Ms Bailey: It is great to hear the Minister saying that she will make announcements in the near future about any potential changes that she can make to the awful process that we now have. She said that an announcement will be forthcoming, but does she have powers to make changes, for example, for people who make claims for universal credit and are suffering life-limiting or terminal diagnoses, such as cancer? I have been working for over two years with people who have been forced through the process, are still getting turned down and have to appeal the decision. Does she have the power to, for example, not force that on those people any more?

Ms Hargey: Thank you for your question. I will have a meeting this week with a number of people who have been impacted by the cruel policy of the six-month rule. It is something that I will look at in the time ahead. Obviously, all of that is subject to budgets, because we do not get the additional money through the block grant. I will look at further mitigations to protect the most vulnerable. I will outline my plans, but, importantly, I will look at co-design with the community and voluntary sector and the advice sector and also those who have been directly impacted: the people on the ground who receive those social security protections. I want to listen to them in the time ahead and consider what else we can do. It is not always a financial solution. Obviously, money is one part of it, but we could make fundamental changes to the system to make it easier for people to access and receive the support when they need it. I will look at that issue in the coming weeks.

Ms Hargey: I thank the Member for her question. The Executive policy of integrating social considerations into contracts defines public-sector commitments to incorporate social clauses into public procurement. The buy social model has been operated by the strategic investment board since 2016 and has proven to be an effective means of providing targeted recruitment and training opportunities for long-term unemployed people, apprentices and students. Social clauses are intended to provide genuine, sustainable training and employment opportunities and are not to be seen as a source of low-cost labour.

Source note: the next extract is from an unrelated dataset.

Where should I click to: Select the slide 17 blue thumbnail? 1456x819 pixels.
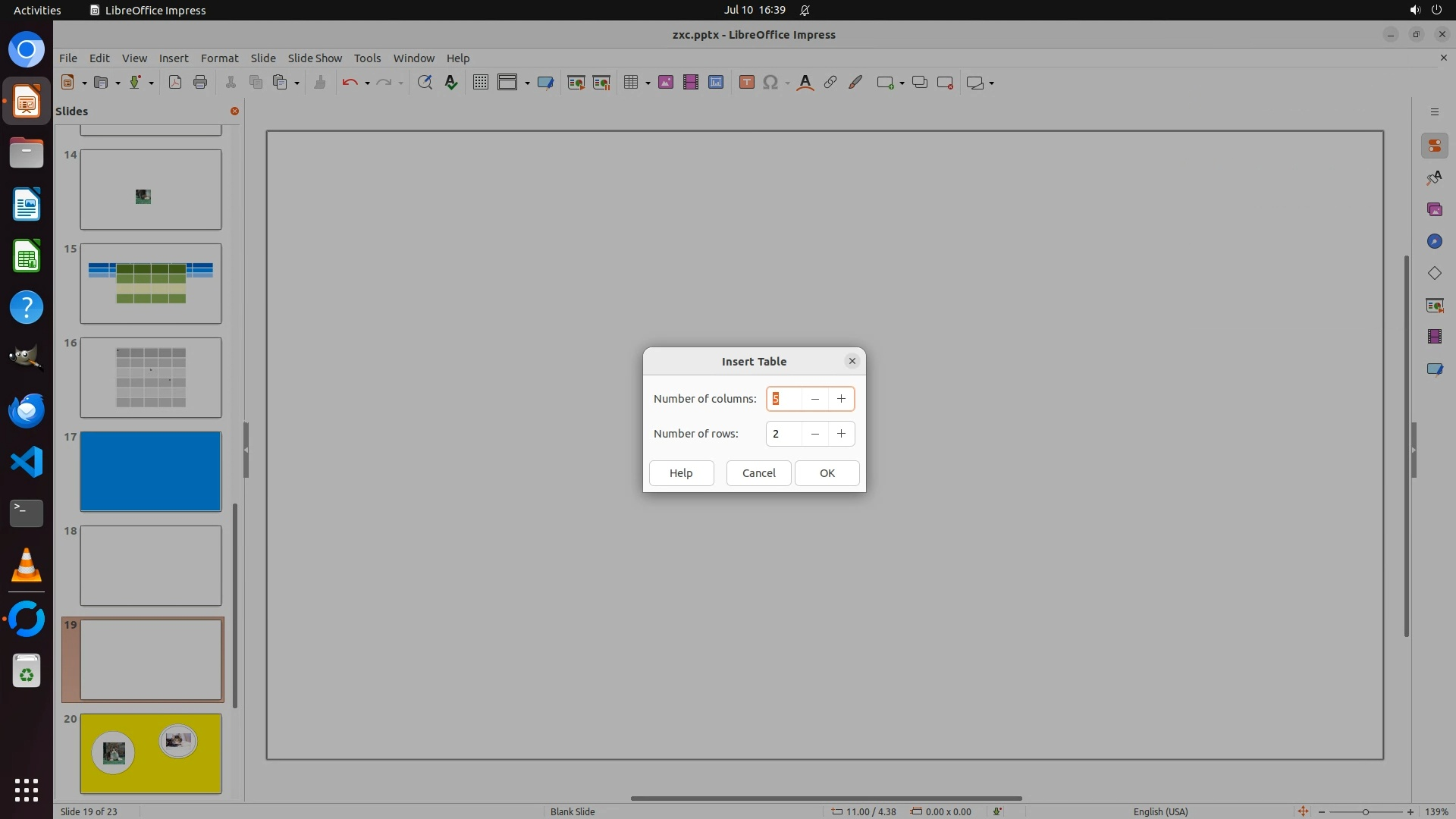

I am committed to the promotion of the buy social model to incorporate social clauses into construction and services contracts according to the relevant thresholds as set out in the procurement guidance. I will also do other work cross-departmentally around a social value Act, which is an important piece of work. I have experience from working in local government of looking at local government strategies around inclusive growth. It is a critical point as we move forward that contracts cannot be looked at just in terms of low cost. We need to look at the impact that they have on social value and on targeting objective need, and also at issues around how we change the culture and use public procurement and contracts to do that on issues such as a living wage, where we mark up those employers who are living wage employers to try to create a more just economic model and system.

Dr Archibald: I thank the Minister for her response. We all recognise the immense benefit of local and social clauses. I welcome the fact that she is working cross-departmentally on a social value Act. Will she ensure that the Department follows international best practice to maximise the impact of social clauses?

Ms Hargey: Yes, I will look at those best practices and take them forward in the time ahead.

Ms P Bradley: We have had social clauses under various Ministers in what was DSD over many years, and those social clauses, on many occasions, were not fit for purpose and did not have the real value that was intended. In going forward, will the Minister talk to the Minister for the Economy to look at those skills and trades, which will help our communities not only in the next few years but for many years to come to build capacity among those communities in those skills and trades?